Moreover, this approach to character and dramaturgy also means interrogating (hetero-) normative gender ideals (for the drama, for the ensemble, for the audience). For despite numerous examples of characters acting and desiring otherwise, and of playwrights and librettists suggesting otherwise, works in the canon tend to be construed around the flexibly essentialist drama of heterosexuality and heteronormativity. This drama stages the fictional coherence of genders as well as normative desires and ideals. And in this drama, masculine identificatory ideals often turn out to be more cherished and consequently more fragile than their feminine counterpart. As a possible effect of this fragility, which needs to be counteracted and compensated for, both Jean and Aeneas are often projected as essentially stable and self-identificatory characters—as experiencing conflict and inner turmoil due to events in the plot, certainly, but rarely as constitutively fraught or contradictory figures.

Perhaps this is in part because they are destined by their creators to survive and prosper. An analogy to the dramaturgy of grief as developed in Sigmund Freud’s “Mourning and Melancholia” comes to mind:18 for the male character/protagonist it is necessary that the object of loss lie outside of himself. He may grieve his loss but that loss must, precisely, be and function as an object; his mourning (construed as a process of gradual detachment) must be successful if he is to “move on” the way it is written into his character that he will. For this to work, a complete identification becomes necessary between the female character and loss. She must be the lost object; she always (already) is. Julie and Dido will both fulfil their character arc through suicide, and they must find themselves on this teleological path from the outset of the onstage action. A penchant towards instability and destruction is therefore in some way inscribed into the character. This constitutive flaw leaves the character—and the actor—with less to uphold and defend, and paradoxically that entails less danger, less fragility. (Also, we don’t mind viewing women as victims or sites of loss. It doesn’t hurt or arouse empathy the way a loss of masculine status, or masculine destruction, would. Because we don’t put ourselves in her place. On the contrary, I argue, her loss, meaning the loss of her, enables our cathartic release.)
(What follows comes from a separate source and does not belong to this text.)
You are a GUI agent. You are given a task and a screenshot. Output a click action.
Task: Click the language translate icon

If Jean and Aeneas were represented as less stable, more dependent on the approval of the women, more capricious, less self-composed, more willing to please, would they still be recognisable as Jean, as Aeneas, within the larger dramaturgy that necessitates a certain form of character development? How would this affect their position of subjectivity? In order to explore this question, together with the actors playing Aeneas and Jean in their respective processes, I sought ways for them to fail to live up to the notion of ideal masculinity guiding the character. In both productions I used as a point of reference the following thought by Alys Eve Weinbaum: “the objectification of woman in the male field of vision has often served as the ground for securing coherent masculinity. (…) I modify this formulation and suggest that masculinity is a construct best characterised not so much by control, mastery or prowess, as by the momentary loss of all three.”19 Enacting masculinity as (momentary) loss of control and mastery means moving into largely unchartered territory where conventions of theatrical and operatic performance are concerned; the ambition was to emulate convention while simultaneously undermining the sense of coherence upon which it relies.
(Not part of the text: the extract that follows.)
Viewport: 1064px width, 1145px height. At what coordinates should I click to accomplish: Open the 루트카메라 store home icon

Aeneas, in our reading (which is supported by passages from The Aeneid), becomes uncomfortable with the heroism projected onto him on account of his participation in and survival of the Trojan War. Like the young soldiers that Freud encountered and observed during and after World War I, he is haunted through dreams and visions by the traumatic memories of his experiences. In his approach to Dido he is cautious, hesitant, and when he leaves Carthage it is not only in pursuit of the (Roman) empire he is destined to found, but also in flight from the impending invasion of Carthage by their neighbour, Iarbas. Aeneas cannot force himself to face another war. At the same time, he cannot reconcile with the emasculated image projected onto him by rumours in Carthage and beyond; as mere husband of Queen Dido (a “woman’s slave” in Ingvar Björkeson’s Swedish translation20) he has relinquished his role as leader and manly ideal. His inner conflict, caused by his desire and inability to emulate an ideal, which he simultaneously finds coercive and even oppressive, thus becomes a strongly motivating factor for his betrayal of Dido.

Four

In many senses, psychologically and materially, it is illogical for Dido and Julie as characters to view suicide as the only option. In both rehearsal processes, we struggled to motivate this determination to die. In both cases, I felt resistance toward acquiescing to what I perceived as coercive dramaturgies, and I wondered to what degree I could stage this resistance as part of the mise en scène. A strong motivation was to allow the female characters to re-emerge as protagonists of sorts, or, if not that, then at least as subjects—while simultaneously recognising and admitting their objectification within the work and its dramaturgy.

Part of my interest in exploring theories of performativity and iterability as a basis for performance practice lies in the question of what is at stake in the emergence of the subject in a social as well as theatrical context. Re-interpretations of canonical works and potentially heteronormative-misogynist scenarios easily construct subject-object relationships in which subjectivity appears desirably coherent, stable and self-same, invested with agency and self-determination, and diametrically opposed to positions of objectivity. (In other words, what theories of deconstruction and performativity critique.) It may be tempting in these scenarios to reverse the situation and the subject-object relationship; however, such inversals do not alter the binary status quo, and above all they do not interrogate the category of the subject.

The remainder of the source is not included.